Я почти не слышал разговоров о Вьетнаме. Но лично мне была по душе мысль поприжать коммунизм, так что если бы спросили мое мнение, я бы высказался в поддержку войны. Я бы сказал: «Долбаные коммунисты, я их презираю!» Я вырос по соседству с Венгрией, и мы всегда жили под угрозой коммунизма. А что, если Советы просто растопчут Австрию, как они растоптали Венгрию в 56-м? А что, если мы попадем под перекрестный огонь атомными бомбами? Опасность была так близко. И мы видели, какое воздействие коммунизм оказал на чехов, поляков, венгров, болгар, югославов, восточных немцев – повсюду вокруг нас был коммунизм. Я помнил, как ездил на выступление культуристов в Западный Берлин. Я заглядывал через Берлинскую стену, через границу, и видел на той стороне убогую, беспросветную жизнь. Казалось, даже погода там другая. Я словно стоял в лучах солнца и смотрел через стену на Восточный Берлин, где шел дождь. Это было ужасно. Ужасно. Поэтому мне было по душе, что Америка в полную силу воюет с коммунизмом.

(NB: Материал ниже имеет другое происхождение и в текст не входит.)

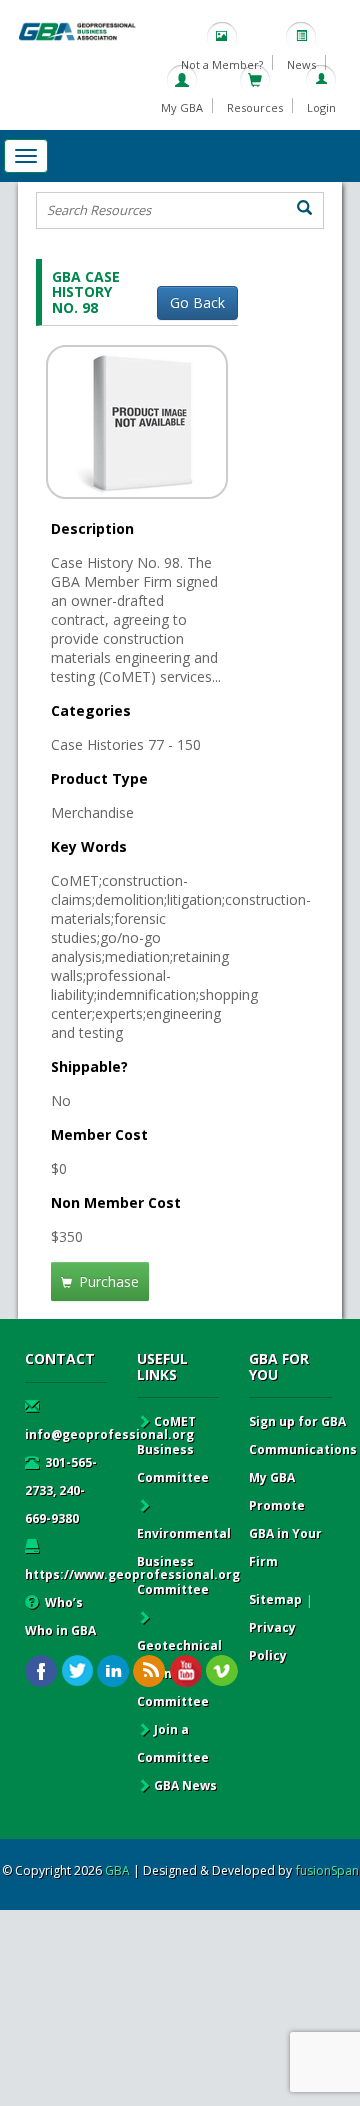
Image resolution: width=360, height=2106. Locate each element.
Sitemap (275, 1599)
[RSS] (149, 1671)
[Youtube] (185, 1671)
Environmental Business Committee (184, 1561)
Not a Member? (222, 64)
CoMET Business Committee (173, 1449)
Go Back (197, 302)
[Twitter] (77, 1671)
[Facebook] (41, 1671)
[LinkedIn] (113, 1671)
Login (321, 107)
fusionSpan (327, 1870)
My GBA (182, 107)
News (301, 64)
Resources (255, 107)
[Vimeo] (221, 1671)
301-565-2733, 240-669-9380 (61, 1490)
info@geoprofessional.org (109, 1434)
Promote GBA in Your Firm (285, 1533)
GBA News (185, 1785)
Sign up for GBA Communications (303, 1435)
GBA (117, 1870)
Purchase (107, 1281)
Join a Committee (173, 1743)
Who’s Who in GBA (60, 1616)
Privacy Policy (272, 1641)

Мне никогда не казалось странным, что девушки, с которыми я встречался, никогда не пользовались косметикой, не красили губы и ногти. Я считал, что волосы на ногах и под мышками – это нормально, поскольку в Европе женщины не брили ноги и не пользовались депиляторами. Больше того, я оказался застигнут врасплох, когда как-то утром на следующий год мылся в душе со своей подругой – мы как раз вчера вечером смотрели по моему маленькому черно-белому телевизору первую прогулку американских астронавтов по Луне, – и девушка спросила:
– У тебя есть бритва?
– Зачем тебе бритва?
– Терпеть не могу щетину на ногах.
Я не знал, что означает слово «щетина», и девушка мне объяснила.
– Что? – удивился я. – Ты бреешь ноги?
– Да, брею. Волосы на ногах – это так по́шло.
Это выражение я также еще никогда не слышал. Но я дал девушке свою бритву и проследил, как она намылила свои ноги, икры, голени, колени, а затем побрила их так, словно занималась этим вот уже пять тысяч лет. Вечером я сказал ребятам в тренажерном зале: «Сегодня одна телка брилась у меня в душе, твою мать. Вам приходилось видеть подобное?»
Ребята переглянулись, кивнули с серьезным видом и сказали: «Ага». После чего взорвались хохотом. Я попытался объяснить: «О, понимаете, в Европе у всех девушек баварский вид, волосы повсюду». Ребята рассмеялись еще громче.
Постепенно я сложил все в цельную картину. Кое-кто из моих знакомых девушек не брил ноги: это был их протест против устоявшихся правил. Они считали, что рынок косметики безжалостно эксплуатирует женщин, втолковывая им, что делать, поэтому они отвергали его, стараясь оставаться более естественными. Все это было частью эпохи хиппи. Пестрые одежды, кудряшки на голове, пища, которую они употребляли… И все носили бусы, обилие бус. Девушки приносили ко мне домой благовония, так что вся квартира провоняла насквозь. Это было ужасно, но я считал, что они на правильном пути, в том, что касалось свободы выкурить «косячок» или естественной наготы. Все это было прекрасно. Я сам в каком-то смысле вырос на этом, на распущенных сценах в Талерзее.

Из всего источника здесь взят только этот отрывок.